EXERCISE REQUIREMENTS
Please render all of the records below as a JSON list of strings, with one string per line and blank lines omitted.

--------

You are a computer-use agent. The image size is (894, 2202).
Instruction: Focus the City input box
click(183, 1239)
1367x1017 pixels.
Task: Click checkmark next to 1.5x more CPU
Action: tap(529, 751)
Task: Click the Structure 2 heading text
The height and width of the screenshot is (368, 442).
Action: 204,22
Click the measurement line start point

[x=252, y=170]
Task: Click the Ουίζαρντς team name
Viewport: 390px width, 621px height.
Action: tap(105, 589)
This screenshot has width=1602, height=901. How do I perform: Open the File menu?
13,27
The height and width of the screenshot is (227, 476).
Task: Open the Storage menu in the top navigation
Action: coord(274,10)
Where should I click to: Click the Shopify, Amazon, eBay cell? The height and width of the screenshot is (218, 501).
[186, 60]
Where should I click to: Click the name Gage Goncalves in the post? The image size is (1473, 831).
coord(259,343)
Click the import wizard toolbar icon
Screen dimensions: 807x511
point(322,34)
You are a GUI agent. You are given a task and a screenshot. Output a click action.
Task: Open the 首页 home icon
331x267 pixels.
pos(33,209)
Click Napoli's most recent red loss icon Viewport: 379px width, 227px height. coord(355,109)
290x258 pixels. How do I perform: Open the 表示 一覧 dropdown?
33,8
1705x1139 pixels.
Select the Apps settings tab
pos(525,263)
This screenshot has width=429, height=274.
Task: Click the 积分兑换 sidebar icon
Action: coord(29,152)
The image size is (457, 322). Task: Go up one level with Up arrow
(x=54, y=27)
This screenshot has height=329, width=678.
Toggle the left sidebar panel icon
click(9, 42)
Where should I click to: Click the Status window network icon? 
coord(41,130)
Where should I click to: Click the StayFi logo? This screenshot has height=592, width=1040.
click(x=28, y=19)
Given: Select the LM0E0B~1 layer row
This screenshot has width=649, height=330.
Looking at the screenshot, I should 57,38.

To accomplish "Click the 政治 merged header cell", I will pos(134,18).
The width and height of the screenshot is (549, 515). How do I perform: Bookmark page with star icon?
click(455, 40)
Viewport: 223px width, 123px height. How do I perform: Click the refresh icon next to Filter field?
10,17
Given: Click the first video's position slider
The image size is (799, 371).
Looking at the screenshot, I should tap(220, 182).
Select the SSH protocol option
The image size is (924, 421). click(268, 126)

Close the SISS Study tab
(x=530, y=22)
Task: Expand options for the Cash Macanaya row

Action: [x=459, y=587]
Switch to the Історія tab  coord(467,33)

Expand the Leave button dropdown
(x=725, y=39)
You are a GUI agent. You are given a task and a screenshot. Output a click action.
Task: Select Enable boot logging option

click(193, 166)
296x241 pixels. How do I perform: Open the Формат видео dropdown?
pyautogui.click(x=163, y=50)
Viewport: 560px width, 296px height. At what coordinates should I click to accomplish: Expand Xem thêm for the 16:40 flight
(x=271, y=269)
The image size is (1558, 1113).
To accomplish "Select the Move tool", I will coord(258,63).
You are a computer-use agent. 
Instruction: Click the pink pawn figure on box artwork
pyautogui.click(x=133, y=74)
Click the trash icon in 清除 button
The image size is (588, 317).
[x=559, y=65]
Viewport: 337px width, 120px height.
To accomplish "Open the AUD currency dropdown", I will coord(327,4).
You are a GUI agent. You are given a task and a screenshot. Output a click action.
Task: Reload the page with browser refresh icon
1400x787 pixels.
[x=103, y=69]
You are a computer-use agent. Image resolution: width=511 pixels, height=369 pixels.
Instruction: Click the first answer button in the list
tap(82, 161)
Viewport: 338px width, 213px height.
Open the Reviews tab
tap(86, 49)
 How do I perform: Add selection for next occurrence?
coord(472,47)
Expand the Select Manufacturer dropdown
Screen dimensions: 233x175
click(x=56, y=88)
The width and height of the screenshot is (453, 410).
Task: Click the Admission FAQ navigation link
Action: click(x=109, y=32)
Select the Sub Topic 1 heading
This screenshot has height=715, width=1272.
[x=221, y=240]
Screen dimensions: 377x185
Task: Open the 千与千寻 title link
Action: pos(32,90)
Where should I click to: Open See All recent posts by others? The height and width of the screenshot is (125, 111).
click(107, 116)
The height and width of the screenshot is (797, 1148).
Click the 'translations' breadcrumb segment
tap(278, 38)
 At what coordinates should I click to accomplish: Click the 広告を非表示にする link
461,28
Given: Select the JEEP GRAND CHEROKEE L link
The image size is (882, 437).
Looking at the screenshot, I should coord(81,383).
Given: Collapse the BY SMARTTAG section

--------

RESULT FOR THIS TASK
[
  "You are a computer-use agent. The image size is (894, 2202).",
  "Instruction: Focus the City input box",
  "click(183, 1239)",
  "1367x1017 pixels.",
  "Task: Click checkmark next to 1.5x more CPU",
  "Action: tap(529, 751)",
  "Task: Click the Structure 2 heading text",
  "The height and width of the screenshot is (368, 442).",
  "Action: 204,22",
  "Click the measurement line start point",
  "[x=252, y=170]",
  "Task: Click the Ουίζαρντς team name",
  "Viewport: 390px width, 621px height.",
  "Action: tap(105, 589)",
  "This screenshot has width=1602, height=901. How do I perform: Open the File menu?",
  "13,27",
  "The height and width of the screenshot is (227, 476).",
  "Task: Open the Storage menu in the top navigation",
  "Action: coord(274,10)",
  "Where should I click to: Click the Shopify, Amazon, eBay cell? The height and width of the screenshot is (218, 501).",
  "[186, 60]",
  "Where should I click to: Click the name Gage Goncalves in the post? The image size is (1473, 831).",
  "coord(259,343)",
  "Click the import wizard toolbar icon",
  "Screen dimensions: 807x511",
  "point(322,34)",
  "You are a GUI agent. You are given a task and a screenshot. Output a click action.",
  "Task: Open the 首页 home icon",
  "331x267 pixels.",
  "pos(33,209)",
  "Click Napoli's most recent red loss icon Viewport: 379px width, 227px height. coord(355,109)",
  "290x258 pixels. How do I perform: Open the 表示 一覧 dropdown?",
  "33,8",
  "1705x1139 pixels.",
  "Select the Apps settings tab",
  "pos(525,263)",
  "This screenshot has width=429, height=274.",
  "Task: Click the 积分兑换 sidebar icon",
  "Action: coord(29,152)",
  "The image size is (457, 322). Task: Go up one level with Up arrow",
  "(x=54, y=27)",
  "This screenshot has height=329, width=678.",
  "Toggle the left sidebar panel icon",
  "click(9, 42)",
  "Where should I click to: Click the Status window network icon? ",
  "coord(41,130)",
  "Where should I click to: Click the StayFi logo? This screenshot has height=592, width=1040.",
  "click(x=28, y=19)",
  "Given: Select the LM0E0B~1 layer row",
  "This screenshot has width=649, height=330.",
  "Looking at the screenshot, I should 57,38.",
  "To accomplish \"Click the 政治 merged header cell\", I will pos(134,18).",
  "The width and height of the screenshot is (549, 515). How do I perform: Bookmark page with star icon?",
  "click(455, 40)",
  "Viewport: 223px width, 123px height. How do I perform: Click the refresh icon next to Filter field?",
  "10,17",
  "Given: Click the first video's position slider",
  "The image size is (799, 371).",
  "Looking at the screenshot, I should tap(220, 182).",
  "Select the SSH protocol option",
  "The image size is (924, 421). click(268, 126)",
  "Close the SISS Study tab",
  "(x=530, y=22)",
  "Task: Expand options for the Cash Macanaya row",
  "Action: [x=459, y=587]",
  "Switch to the Історія tab  coord(467,33)",
  "Expand the Leave button dropdown",
  "(x=725, y=39)",
  "You are a GUI agent. You are given a task and a screenshot. Output a click action.",
  "Task: Select Enable boot logging option",
  "click(193, 166)",
  "296x241 pixels. How do I perform: Open the Формат видео dropdown?",
  "pyautogui.click(x=163, y=50)",
  "Viewport: 560px width, 296px height. At what coordinates should I click to accomplish: Expand Xem thêm for the 16:40 flight",
  "(x=271, y=269)",
  "The image size is (1558, 1113).",
  "To accomplish \"Select the Move tool\", I will coord(258,63).",
  "You are a computer-use agent. ",
  "Instruction: Click the pink pawn figure on box artwork",
  "pyautogui.click(x=133, y=74)",
  "Click the trash icon in 清除 button",
  "The image size is (588, 317).",
  "[x=559, y=65]",
  "Viewport: 337px width, 120px height.",
  "To accomplish \"Open the AUD currency dropdown\", I will coord(327,4).",
  "You are a GUI agent. You are given a task and a screenshot. Output a click action.",
  "Task: Reload the page with browser refresh icon",
  "1400x787 pixels.",
  "[x=103, y=69]",
  "You are a computer-use agent. Image resolution: width=511 pixels, height=369 pixels.",
  "Instruction: Click the first answer button in the list",
  "tap(82, 161)",
  "Viewport: 338px width, 213px height.",
  "Open the Reviews tab",
  "tap(86, 49)",
  " How do I perform: Add selection for next occurrence?",
  "coord(472,47)",
  "Expand the Select Manufacturer dropdown",
  "Screen dimensions: 233x175",
  "click(x=56, y=88)",
  "The width and height of the screenshot is (453, 410).",
  "Task: Click the Admission FAQ navigation link",
  "Action: click(x=109, y=32)",
  "Select the Sub Topic 1 heading",
  "This screenshot has height=715, width=1272.",
  "[x=221, y=240]",
  "Screen dimensions: 377x185",
  "Task: Open the 千与千寻 title link",
  "Action: pos(32,90)",
  "Where should I click to: Open See All recent posts by others? The height and width of the screenshot is (125, 111).",
  "click(107, 116)",
  "The height and width of the screenshot is (797, 1148).",
  "Click the 'translations' breadcrumb segment",
  "tap(278, 38)",
  " At what coordinates should I click to accomplish: Click the 広告を非表示にする link",
  "461,28",
  "Given: Select the JEEP GRAND CHEROKEE L link",
  "The image size is (882, 437).",
  "Looking at the screenshot, I should coord(81,383).",
  "Given: Collapse the BY SMARTTAG section"
]